Fermo, in the centre
With its Renaissance urban layout, which has remained virtually intact, a visit to this authentic treasure of the Marche region begins from the main Piazza del Popolo, in a series of itineraries studded with churches, noble palaces, courtyards and artistic portals.
Then, when visitors decide to visit the city’s major attractions and its history, the richness of the offer multiplies further.
The Art Gallery, which is filled with late Gothic paintings, is famous for The Adoration of the Shepherds by Rubens. Romolo Spezioli Civic Library, one of the best-known in Italy for its ancient book heritage, has its heart in the 17th-century Globe Room, the city’s pride and joy and a national treasure.
An absolute must for anyone passing through Fermo, even if only for a few hours, is a visit to the Roman Cisterns, a complex water system from the Augustan era and one of the largest, which can be accessed via a fascinating descent into the underground.
Fermo also offers much in the way of museums: annexed to the splendid Cathedral, with its Gothic façade, the Diocesan Museum preserves among its priceless pieces, Thomas Becket’s chasuble, the Oratory of St Monica, with a cycle of late-Gothic frescoes that is one of the most prestigious in the Marche, Silvio Zavatti Polar Museum, which is unique in Italy, and Tommaso Salvadori Museum of Natural Sciences, the two Science Museums, housed in 17th-century Palazzo Paccaroni in Corso Cavour. A little further on, the Church of St Philip Neri, the second Oratorian foundation in the Marche region dating from 17th century that has, thanks to recent restoration, become an auditorium and exhibition hall, a venue for numerous conferences and exhibitions.
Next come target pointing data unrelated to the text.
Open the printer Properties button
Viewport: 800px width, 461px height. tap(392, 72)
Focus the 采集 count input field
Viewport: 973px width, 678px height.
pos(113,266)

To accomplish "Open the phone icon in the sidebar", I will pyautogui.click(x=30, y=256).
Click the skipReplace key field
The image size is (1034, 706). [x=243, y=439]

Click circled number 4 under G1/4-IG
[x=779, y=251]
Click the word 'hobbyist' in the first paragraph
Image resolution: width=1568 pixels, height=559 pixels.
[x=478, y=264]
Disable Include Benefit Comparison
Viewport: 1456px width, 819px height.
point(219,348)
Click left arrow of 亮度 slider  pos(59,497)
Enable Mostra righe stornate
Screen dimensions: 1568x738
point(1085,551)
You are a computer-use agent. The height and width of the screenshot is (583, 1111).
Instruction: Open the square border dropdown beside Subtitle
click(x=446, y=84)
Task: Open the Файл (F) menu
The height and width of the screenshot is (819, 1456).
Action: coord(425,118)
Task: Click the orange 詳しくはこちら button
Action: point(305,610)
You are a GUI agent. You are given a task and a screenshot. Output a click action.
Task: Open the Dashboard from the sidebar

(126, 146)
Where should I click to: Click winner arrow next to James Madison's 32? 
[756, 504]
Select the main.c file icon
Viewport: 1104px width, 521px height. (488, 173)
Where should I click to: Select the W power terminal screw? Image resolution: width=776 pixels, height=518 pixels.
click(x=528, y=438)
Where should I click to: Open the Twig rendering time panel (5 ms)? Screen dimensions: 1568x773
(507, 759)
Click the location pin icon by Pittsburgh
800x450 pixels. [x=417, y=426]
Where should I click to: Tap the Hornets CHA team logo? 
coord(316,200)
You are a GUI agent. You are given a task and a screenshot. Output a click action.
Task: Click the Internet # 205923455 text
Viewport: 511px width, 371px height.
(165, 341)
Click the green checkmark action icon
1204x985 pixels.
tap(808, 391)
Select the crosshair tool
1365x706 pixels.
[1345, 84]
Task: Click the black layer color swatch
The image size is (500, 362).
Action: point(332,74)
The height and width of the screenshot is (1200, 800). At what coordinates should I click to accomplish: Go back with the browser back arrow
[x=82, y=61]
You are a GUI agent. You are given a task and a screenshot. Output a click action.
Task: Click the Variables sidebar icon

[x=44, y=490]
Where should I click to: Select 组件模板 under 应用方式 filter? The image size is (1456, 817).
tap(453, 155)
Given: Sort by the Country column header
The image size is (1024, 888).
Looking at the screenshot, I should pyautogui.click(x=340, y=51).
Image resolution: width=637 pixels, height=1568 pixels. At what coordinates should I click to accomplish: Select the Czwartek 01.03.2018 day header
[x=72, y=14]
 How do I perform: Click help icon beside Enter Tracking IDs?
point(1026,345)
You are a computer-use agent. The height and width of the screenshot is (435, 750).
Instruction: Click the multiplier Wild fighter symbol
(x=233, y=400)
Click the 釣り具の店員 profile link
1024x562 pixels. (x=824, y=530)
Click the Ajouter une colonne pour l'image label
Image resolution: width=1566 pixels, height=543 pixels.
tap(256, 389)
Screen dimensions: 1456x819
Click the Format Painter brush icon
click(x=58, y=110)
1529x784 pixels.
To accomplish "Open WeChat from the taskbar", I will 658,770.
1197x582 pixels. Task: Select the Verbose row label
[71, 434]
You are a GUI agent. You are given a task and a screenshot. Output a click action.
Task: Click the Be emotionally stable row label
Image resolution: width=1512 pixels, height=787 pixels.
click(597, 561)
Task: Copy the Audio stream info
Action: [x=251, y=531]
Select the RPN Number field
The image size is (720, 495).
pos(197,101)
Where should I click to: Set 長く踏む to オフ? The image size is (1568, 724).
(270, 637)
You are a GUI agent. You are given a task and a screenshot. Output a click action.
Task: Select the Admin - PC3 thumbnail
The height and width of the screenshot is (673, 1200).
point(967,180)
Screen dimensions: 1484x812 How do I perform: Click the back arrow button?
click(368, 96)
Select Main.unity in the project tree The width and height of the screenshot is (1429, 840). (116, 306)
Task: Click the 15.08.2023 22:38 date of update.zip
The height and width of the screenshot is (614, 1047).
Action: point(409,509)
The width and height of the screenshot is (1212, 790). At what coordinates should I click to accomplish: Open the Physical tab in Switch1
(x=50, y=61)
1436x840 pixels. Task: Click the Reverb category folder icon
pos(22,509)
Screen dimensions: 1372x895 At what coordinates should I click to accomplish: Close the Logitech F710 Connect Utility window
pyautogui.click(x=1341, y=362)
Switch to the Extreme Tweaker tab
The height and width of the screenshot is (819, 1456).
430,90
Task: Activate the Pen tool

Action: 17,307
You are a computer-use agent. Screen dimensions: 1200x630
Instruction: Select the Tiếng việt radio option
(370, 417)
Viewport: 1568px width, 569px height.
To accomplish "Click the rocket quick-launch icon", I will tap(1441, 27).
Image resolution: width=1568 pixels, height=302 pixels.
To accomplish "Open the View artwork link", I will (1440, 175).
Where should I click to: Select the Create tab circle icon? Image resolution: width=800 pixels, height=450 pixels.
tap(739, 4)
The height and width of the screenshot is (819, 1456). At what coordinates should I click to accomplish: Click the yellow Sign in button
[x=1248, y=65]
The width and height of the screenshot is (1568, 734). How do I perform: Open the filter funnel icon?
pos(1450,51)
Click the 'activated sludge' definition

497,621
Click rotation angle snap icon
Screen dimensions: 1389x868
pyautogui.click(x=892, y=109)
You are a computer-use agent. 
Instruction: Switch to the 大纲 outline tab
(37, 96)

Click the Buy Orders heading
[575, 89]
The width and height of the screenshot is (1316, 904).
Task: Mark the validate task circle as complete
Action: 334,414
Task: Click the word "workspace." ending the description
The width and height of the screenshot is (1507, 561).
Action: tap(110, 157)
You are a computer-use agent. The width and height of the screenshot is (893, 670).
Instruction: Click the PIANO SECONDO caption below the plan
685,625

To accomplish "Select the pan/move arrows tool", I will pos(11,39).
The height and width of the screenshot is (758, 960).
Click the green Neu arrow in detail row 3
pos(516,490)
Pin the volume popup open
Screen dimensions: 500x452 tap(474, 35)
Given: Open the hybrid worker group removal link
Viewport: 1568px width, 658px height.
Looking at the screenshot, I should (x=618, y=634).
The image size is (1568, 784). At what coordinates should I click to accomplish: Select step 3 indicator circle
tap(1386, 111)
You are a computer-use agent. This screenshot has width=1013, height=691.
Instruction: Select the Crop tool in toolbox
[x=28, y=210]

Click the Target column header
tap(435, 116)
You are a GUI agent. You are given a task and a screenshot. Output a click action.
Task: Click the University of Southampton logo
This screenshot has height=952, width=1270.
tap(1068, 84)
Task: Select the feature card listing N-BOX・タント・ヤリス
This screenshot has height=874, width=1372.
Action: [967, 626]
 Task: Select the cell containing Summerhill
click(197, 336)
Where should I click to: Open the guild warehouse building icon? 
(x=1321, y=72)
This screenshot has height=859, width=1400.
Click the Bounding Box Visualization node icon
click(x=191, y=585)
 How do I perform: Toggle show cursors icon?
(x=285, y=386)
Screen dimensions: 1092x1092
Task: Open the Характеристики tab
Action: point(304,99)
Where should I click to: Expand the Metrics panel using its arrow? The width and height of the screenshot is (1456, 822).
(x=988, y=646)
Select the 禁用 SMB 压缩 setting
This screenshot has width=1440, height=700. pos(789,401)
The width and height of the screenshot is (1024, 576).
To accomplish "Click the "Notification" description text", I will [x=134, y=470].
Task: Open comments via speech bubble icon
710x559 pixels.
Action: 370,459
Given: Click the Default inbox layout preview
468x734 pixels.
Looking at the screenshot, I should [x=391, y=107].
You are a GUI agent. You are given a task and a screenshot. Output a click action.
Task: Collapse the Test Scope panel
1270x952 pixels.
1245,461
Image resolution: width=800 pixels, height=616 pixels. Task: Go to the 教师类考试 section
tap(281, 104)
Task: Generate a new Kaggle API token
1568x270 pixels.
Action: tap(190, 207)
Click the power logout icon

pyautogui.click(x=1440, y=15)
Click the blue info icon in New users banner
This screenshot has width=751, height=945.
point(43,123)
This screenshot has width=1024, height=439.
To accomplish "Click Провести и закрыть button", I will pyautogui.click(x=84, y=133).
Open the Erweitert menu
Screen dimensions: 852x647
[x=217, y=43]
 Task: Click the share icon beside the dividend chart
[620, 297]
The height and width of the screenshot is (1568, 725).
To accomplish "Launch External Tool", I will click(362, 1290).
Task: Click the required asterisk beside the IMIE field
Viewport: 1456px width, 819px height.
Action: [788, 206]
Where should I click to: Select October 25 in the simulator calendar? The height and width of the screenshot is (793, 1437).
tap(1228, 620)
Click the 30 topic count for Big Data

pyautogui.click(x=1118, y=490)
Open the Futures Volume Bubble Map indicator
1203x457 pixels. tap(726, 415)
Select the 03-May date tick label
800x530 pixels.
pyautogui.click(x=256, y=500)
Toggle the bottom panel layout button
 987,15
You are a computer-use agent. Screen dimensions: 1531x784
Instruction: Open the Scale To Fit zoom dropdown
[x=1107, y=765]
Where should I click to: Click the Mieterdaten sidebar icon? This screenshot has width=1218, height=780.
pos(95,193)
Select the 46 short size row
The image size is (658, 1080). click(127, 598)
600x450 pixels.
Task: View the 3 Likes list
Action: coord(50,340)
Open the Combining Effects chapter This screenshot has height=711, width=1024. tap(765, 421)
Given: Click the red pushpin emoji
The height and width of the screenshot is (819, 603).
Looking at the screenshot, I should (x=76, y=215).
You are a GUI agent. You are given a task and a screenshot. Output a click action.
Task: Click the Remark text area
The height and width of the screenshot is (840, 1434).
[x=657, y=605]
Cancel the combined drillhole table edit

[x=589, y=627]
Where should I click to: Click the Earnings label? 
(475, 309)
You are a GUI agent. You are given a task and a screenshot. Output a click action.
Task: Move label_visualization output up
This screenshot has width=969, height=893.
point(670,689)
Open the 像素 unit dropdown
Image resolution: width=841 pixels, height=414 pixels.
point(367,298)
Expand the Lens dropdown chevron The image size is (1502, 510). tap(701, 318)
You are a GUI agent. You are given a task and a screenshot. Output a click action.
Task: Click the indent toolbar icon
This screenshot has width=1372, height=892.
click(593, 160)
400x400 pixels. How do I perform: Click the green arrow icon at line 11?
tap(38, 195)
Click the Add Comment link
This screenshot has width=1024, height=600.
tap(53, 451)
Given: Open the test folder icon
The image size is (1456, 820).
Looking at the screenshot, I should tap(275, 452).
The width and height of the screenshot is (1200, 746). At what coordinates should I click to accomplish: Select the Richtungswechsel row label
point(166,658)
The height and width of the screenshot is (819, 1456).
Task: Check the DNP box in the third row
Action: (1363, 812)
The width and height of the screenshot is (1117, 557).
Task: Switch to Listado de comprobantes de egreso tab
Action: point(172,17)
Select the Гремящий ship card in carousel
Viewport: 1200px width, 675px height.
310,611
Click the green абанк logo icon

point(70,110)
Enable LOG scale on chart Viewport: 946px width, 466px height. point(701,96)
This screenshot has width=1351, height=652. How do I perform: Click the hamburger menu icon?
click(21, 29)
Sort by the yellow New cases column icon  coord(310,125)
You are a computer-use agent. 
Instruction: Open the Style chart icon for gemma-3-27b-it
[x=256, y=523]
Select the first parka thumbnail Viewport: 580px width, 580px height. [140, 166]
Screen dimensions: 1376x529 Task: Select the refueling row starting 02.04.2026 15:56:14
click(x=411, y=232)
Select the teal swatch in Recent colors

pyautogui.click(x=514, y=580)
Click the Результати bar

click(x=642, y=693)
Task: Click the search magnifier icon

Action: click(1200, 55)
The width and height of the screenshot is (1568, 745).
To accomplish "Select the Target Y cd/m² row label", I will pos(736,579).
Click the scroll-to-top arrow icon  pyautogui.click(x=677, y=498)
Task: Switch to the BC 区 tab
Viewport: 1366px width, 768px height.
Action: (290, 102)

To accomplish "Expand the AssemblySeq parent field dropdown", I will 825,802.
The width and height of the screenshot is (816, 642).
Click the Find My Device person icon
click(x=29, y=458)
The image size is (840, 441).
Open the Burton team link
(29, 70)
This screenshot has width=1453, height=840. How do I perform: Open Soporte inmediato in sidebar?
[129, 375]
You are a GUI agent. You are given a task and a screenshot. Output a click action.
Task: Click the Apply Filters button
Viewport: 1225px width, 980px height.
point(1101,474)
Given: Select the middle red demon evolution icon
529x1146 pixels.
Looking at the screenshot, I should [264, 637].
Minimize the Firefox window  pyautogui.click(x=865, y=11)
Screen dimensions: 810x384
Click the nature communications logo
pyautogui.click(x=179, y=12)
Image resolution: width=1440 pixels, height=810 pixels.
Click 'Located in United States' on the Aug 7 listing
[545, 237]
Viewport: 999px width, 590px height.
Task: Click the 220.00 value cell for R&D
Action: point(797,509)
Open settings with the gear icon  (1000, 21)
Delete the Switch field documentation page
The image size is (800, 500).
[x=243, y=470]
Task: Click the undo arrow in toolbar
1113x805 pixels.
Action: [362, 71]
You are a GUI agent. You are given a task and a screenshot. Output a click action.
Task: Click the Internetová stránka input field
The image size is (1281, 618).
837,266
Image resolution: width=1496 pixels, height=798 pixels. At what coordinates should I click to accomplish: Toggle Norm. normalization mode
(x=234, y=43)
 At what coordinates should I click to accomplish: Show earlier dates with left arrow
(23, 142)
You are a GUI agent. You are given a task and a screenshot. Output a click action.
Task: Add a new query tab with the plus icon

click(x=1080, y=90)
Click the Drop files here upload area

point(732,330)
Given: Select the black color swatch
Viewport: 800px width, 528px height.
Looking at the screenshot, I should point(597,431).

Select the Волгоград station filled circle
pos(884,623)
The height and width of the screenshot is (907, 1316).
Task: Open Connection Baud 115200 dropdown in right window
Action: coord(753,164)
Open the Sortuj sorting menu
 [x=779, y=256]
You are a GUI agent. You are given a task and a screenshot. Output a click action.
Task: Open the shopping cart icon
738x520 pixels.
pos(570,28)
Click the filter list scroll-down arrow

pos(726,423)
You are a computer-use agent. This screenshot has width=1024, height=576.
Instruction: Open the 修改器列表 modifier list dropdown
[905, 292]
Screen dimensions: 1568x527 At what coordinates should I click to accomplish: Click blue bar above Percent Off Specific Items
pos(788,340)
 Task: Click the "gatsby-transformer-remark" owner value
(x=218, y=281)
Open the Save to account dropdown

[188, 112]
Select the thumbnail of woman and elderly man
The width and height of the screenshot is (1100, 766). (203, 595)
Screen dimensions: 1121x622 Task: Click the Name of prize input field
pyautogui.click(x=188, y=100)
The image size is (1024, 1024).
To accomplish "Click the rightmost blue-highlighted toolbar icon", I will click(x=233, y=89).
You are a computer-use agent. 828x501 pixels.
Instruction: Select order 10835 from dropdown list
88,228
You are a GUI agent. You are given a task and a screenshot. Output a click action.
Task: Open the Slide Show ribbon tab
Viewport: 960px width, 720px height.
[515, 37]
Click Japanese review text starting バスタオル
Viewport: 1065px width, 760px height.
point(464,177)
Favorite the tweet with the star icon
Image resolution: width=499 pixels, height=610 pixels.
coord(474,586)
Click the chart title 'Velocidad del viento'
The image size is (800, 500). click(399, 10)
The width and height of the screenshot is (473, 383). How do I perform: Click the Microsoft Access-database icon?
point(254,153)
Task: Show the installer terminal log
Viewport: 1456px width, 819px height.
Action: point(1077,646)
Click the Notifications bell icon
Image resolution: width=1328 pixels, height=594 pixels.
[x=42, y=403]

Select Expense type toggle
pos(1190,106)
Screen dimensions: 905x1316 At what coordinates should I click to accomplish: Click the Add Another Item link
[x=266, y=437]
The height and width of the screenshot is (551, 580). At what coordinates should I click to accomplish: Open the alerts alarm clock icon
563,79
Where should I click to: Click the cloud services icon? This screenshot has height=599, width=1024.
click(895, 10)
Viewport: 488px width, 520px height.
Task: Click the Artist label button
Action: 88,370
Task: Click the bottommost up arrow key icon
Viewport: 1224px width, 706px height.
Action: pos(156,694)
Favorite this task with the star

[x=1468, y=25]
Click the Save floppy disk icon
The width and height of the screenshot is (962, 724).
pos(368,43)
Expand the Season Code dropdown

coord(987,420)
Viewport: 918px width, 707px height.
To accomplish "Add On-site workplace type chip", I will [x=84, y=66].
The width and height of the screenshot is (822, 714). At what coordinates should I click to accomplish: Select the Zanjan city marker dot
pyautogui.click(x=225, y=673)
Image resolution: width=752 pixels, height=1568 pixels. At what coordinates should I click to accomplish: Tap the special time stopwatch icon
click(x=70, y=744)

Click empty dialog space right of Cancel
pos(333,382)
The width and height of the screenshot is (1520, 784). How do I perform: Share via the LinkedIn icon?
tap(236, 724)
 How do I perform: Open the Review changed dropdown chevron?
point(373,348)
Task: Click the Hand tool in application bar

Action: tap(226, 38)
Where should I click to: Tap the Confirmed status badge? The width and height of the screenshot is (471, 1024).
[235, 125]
Rewarded by the surprise only a visit inside can provide, special attention should be paid to 18th-century Aquila Municipal Theatre, one of the most beautiful and largest in the Marche region. The important structure, which boasts historical backdrops by Alessandro Sanquirico and a central fresco by Luigi Cochetti, is not only one of the city’s most popular cultural assets, but also hosts important performance seasons. The prestigious 19th-century Villa Vitali, built on a design by architect Gaetano Manfredi, houses the renovated open-air theatre, which marks a significant part of the summer theatre season.